Mas como é que ficamos? Na semana passada o governo liquidou com a CTNBio (Comissão Técnica Nacional de Biossegurança), um conselho criado pelo governo Fernando Henrique Cardoso,
composto por cientistas de renome, com poderes deliberativos. Inúmeras vezes militantes petistas e ativistas cometeram a leviandade de insinuar que a comissão era financiada pela Monsanto.
A comissão defendia os transgênicos. Pode-se argumentar que uma decisão ou outra tenha sido apressada, que poderia ter aguardado mais testes para liberar pesquisas e coisas do gênero. Mas nenhuma pessoa de boa-fé discordava de que era uma comissão de alto nível, a quem o governo passado transferiu a incumbência de opinar sobre o tema. Ou seja, o governo abriu mão de seu poder discricionário sobre a matéria e o transferiu para um fórum técnico. A CTNBio é desmoralizada, desautorizada. De repente explode a questão da soja gaúcha. Descobre-se que Estado governado por
Olívio Dutra, que criou o Fórum Social Mundial, que permitiu a manifestação mais obscurantista contra os transgênicos -com a atitude de José Bové de queimar uma plantação experimental da Embrapa- era o único da região que não tinha fiscalizado o plantio, para impor a proibição dos transgênicos. Não existe esse problema nem em Santa Catarina nem no Paraná. Alega-se que o Estado tenha sofrido boicote do ex-ministro da Agricultura Pratini de Moraes, que não teria montado convênios com o Estado nem para a fiscalização do plantio da soja nem para controle da aftosa. E a Secretaria da Agricultura estadual? E a Secretaria da Saúde? Cria-se o problema, e o governo Lula monta um grupo de trabalho com nove ministérios para analisar a questão. A tendência inicial foi liberar a comercialização da safra atual, mas apenas para exportação. Anteontem sai a medida provisória com itens coibindo severamente o plantio de soja transgênica para a próxima safra, mas... autorizando a comercialização interna da safra atual.

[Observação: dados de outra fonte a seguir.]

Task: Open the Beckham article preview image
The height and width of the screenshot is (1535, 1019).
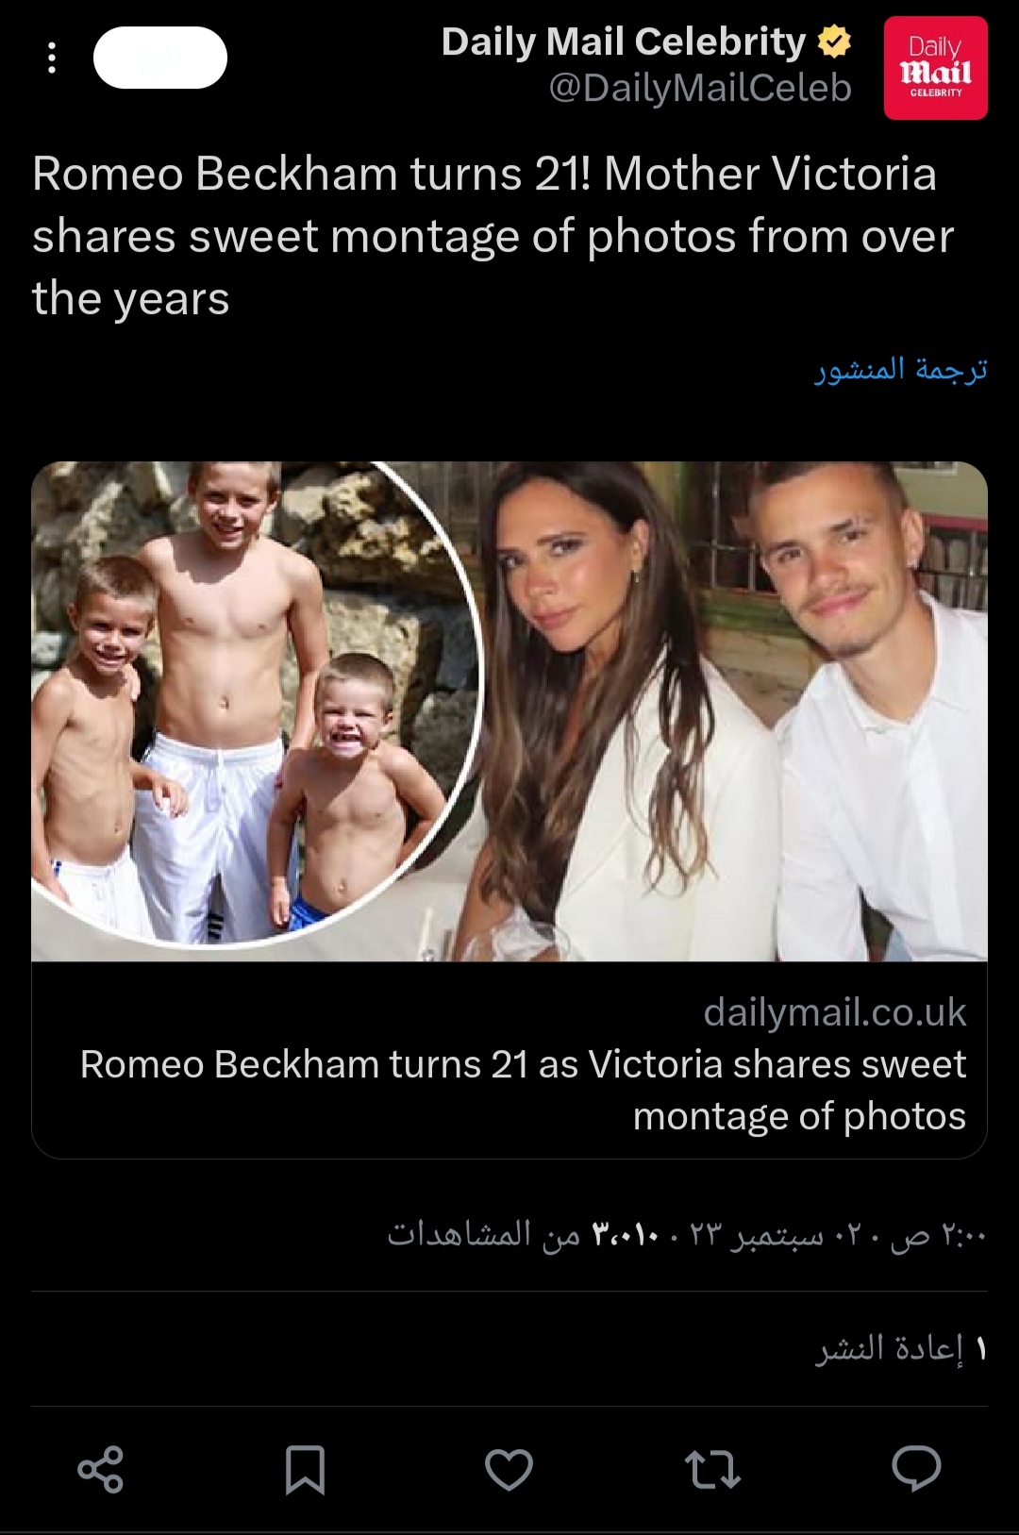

Como é que fica? Dividiu-se a soja transgênica em dois grupos, o da safra atual, que não faz mal para a saúde humana, e o da próxima safra, que faz? Como fica a CTNBios, à luz dessa decisão?
Liquida-se um órgão autônomo, técnico, que poderia impedir a politização e a interferência oficial sobre o tema. Depois, tomam-se decisões que levaram à condenação do órgão? Sistematicamente tenho condenado essa mania de exigir que um partido, no governo, se comporte como quando era oposição. Mas a decisão de autorizar a comercialização da soja transgênica obriga o governo Lula, moralmente, a rever o tratamento dado ao CTNBios. Algo que poderia sair de uma decisão colegiada de cientistas
transformou-se em decisão voluntarista do Executivo. Não é assim que se constrói a institucionalização do poder no país.